Guerre anti-état islamique : L’accouchement difficile d’une coalition

La guerre en Syrie et le rôle de l’Iran dans ce combat sont les raisons majeures et indissociables de l’imbroglio. La participation de Téhéran à la coalition est, pour l’instant, exclue. Or il est illusoire de vouloir intervenir et régler les conflits en Syrie et en Irak, dont les djihadistes contrôlent une partie du territoire, sans les Iraniens dans la mesure où ils soutiennent à la fois Damas et Bagdad. D’autant que sur le terrain, l’Iran est très engagé auprès de l’armée irakienne et des milices chiites qui combattent Da’ech. Autant dire que cette organisation a transformé Téhéran et Washington en alliés objectifs, même si l’Iran reste discret sur cette coopération peu orthodoxe.
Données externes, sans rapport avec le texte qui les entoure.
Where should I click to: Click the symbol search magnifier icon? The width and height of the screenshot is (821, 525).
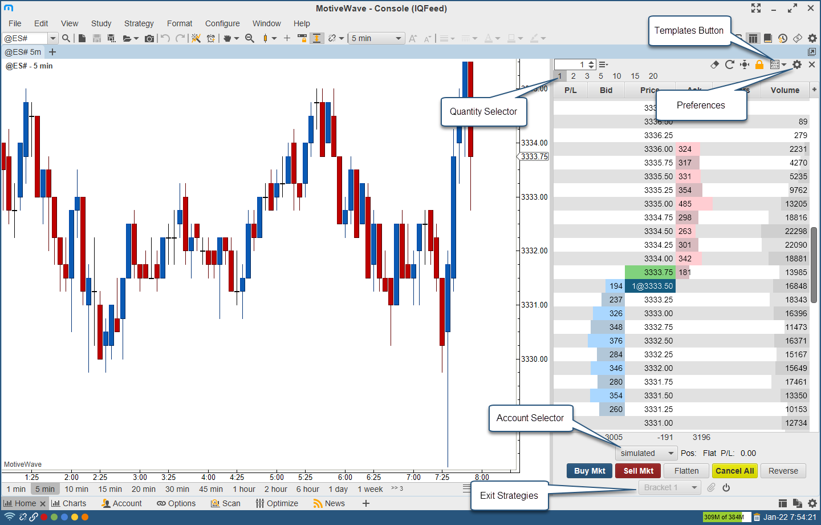pos(66,38)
Le poids de la rivalité irano-saoudienne

Le problème, c’est que l’Arabie Saoudite et les autres États du Golfe refusent de voir Téhéran jouer un rôle central dans ces deux conflits. Cette rivalité entre les puissances sunnites de la région et l’Iran chiite empoisonne l’organisation de la lutte anti-terroriste même si le danger que représente l’État Islamique l’a quelque peu atténuée. La poursuite de la guerre en Syrie et la difficulté d’y trouver une solution acceptable à la fois par les Saoudiens et les Iraniens – Téhéran rejette toute assistance militaire aux rebelles « modérés » - ajoutent à la complexité de la situation. La rivalité saoudo-iranienne explique en tout cas que la participation militaire arabe reste pour l’instant loin de l’engagement qu’on a connu en 1990 lors de l’intervention militaire contre l’Irak de Saddam Hussein après son invasion du Koweit. Soucieux de montrer leur engagement, les États du Golfe multiplient toutefois les déclarations hostiles à l’État islamique et les mesures à son encontre : mise hors la loi de l’organisation, emprisonnement de ses partisans, achèvement par Ryad d’un mur de sécurité ultra sophistiqué long de 900km à sa frontière avec l’Irak…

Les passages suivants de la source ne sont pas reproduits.